A busca por eficiência operacional apareceu associada a uma preocupação crescente com governança e controle. Em diversos debates, executivos destacaram que a expansão da IA exige mecanismos robustos de monitoramento, explicabilidade dos modelos e integração entre áreas de negócio e tecnologia.
Outro tema de destaque foi o aumento da sofisticação das fraudes digitais. O avanço dos pagamentos instantâneos, da abertura de contas remotas e da digitalização acelerada dos serviços financeiros ampliou a superfície de ataque para criminosos, exigindo respostas cada vez mais sofisticadas das instituições.
Para Adam Davies, vice-presidente de Fraud & Identity Product Management da FICO, os golpes estão migrando de modelos tradicionais para operações altamente automatizadas, impulsionadas por inteligência artificial e ferramentas de automação.
“O crime organizado está industrializando ataques em escala”, destacou o executivo ao abordar o crescimento das fraudes digitais e dos esquemas baseados em identidades sintéticas. Davies também ressaltou que os criminosos vêm utilizando automação para multiplicar tentativas de abertura de contas fraudulentas e explorar vulnerabilidades em processos digitais.
Os debates mostraram que o foco das instituições financeiras deixou de ser apenas detectar fraudes após sua ocorrência. A prioridade agora está na prevenção em tempo real, utilizando modelos analíticos capazes de identificar padrões suspeitos durante a própria transação.
Nesse contexto, a identidade digital ganhou relevância como um dos principais ativos de segurança para bancos, fintechs e plataformas de pagamento. Soluções de autenticação contínua, biometria comportamental e monitoramento de jornada do usuário apareceram entre as apostas do setor para os próximos anos.
A experiência brasileira também teve espaço relevante nas discussões. Rafael Garcia, especialista em fraude e partner success advisor da FICO, destacou que o Brasil se consolidou como um laboratório global para tecnologias de prevenção a fraudes, especialmente após a expansão do PIX e da digitalização dos serviços financeiros.
“O mercado brasileiro se tornou uma referência internacional em inovação para prevenção a fraudes em pagamentos instantâneos”, afirmou.
Segundo Garcia, a velocidade das transações exige que as análises ocorram praticamente em tempo real, o que aumenta a importância de modelos analíticos avançados e do uso combinado de inteligência artificial e dados comportamentais.

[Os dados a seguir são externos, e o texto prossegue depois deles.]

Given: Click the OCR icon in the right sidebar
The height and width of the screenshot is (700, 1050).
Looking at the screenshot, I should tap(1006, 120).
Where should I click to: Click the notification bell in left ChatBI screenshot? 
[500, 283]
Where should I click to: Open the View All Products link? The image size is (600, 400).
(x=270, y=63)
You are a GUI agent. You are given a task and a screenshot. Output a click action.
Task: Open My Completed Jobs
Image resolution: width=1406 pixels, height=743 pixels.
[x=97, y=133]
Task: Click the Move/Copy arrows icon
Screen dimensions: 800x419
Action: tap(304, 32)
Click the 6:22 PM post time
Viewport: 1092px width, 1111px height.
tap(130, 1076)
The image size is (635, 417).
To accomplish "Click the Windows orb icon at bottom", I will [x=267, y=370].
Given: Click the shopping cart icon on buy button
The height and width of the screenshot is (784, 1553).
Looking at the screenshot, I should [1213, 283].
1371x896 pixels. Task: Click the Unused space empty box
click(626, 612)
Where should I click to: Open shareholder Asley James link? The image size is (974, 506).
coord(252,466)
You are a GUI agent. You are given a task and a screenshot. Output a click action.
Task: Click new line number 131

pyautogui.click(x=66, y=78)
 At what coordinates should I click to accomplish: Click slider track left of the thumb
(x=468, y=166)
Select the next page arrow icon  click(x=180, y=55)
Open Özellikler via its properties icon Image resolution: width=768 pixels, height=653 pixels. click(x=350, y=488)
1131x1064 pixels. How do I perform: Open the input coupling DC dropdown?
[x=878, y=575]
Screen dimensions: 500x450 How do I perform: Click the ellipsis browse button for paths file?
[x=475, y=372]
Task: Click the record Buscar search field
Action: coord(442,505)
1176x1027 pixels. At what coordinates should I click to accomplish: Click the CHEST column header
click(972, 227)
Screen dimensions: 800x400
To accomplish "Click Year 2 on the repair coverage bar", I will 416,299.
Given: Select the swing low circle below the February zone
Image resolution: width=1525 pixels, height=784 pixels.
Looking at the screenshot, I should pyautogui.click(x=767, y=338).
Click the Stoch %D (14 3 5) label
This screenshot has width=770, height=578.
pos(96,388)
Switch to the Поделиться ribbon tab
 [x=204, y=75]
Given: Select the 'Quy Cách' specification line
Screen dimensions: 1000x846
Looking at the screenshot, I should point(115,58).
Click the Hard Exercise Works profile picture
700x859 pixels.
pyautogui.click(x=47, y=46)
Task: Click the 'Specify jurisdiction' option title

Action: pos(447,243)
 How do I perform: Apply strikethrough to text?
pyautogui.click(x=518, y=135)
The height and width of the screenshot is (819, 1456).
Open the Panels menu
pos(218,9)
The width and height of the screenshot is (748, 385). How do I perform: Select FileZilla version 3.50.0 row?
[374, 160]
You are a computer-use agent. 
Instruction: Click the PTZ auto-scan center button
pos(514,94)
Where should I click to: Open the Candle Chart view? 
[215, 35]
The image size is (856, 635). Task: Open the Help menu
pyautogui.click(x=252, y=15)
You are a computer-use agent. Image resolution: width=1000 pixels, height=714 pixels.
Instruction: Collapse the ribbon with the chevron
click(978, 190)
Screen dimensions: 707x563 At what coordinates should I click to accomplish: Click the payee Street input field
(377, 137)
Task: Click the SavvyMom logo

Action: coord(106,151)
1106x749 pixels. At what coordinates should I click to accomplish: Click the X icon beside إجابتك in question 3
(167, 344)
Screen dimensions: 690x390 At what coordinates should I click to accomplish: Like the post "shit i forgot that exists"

Além da segurança, a personalização da relação com os clientes foi outro eixo relevante do encontro. Executivos defenderam que a próxima etapa da transformação digital será marcada pela capacidade das empresas de adaptar ofertas, limites de crédito, comunicações e serviços de forma dinâmica, utilizando informações contextuais e modelos preditivos.
A agenda da conferência também dedicou espaço ao debate sobre resiliência corporativa. Em um ambiente marcado por incertezas econômicas, volatilidade geopolítica e crescente pressão regulatória, bancos e grandes empresas passaram a buscar plataformas capazes de integrar informações de risco, fraude e desempenho operacional em uma única arquitetura decisória.
Ao longo dos quatro dias de evento, ficou evidente que a inteligência artificial já não é tratada como uma tendência futura. Para os participantes da FICO World 2026, a tecnologia passou a ocupar posição central na estratégia das organizações, influenciando desde a concessão de crédito até a prevenção de crimes financeiros e a gestão da experiência do consumidor. O desafio agora, segundo os especialistas, será equilibrar velocidade, automação e confiança em um ambiente cada vez mais digital e orientado por dados.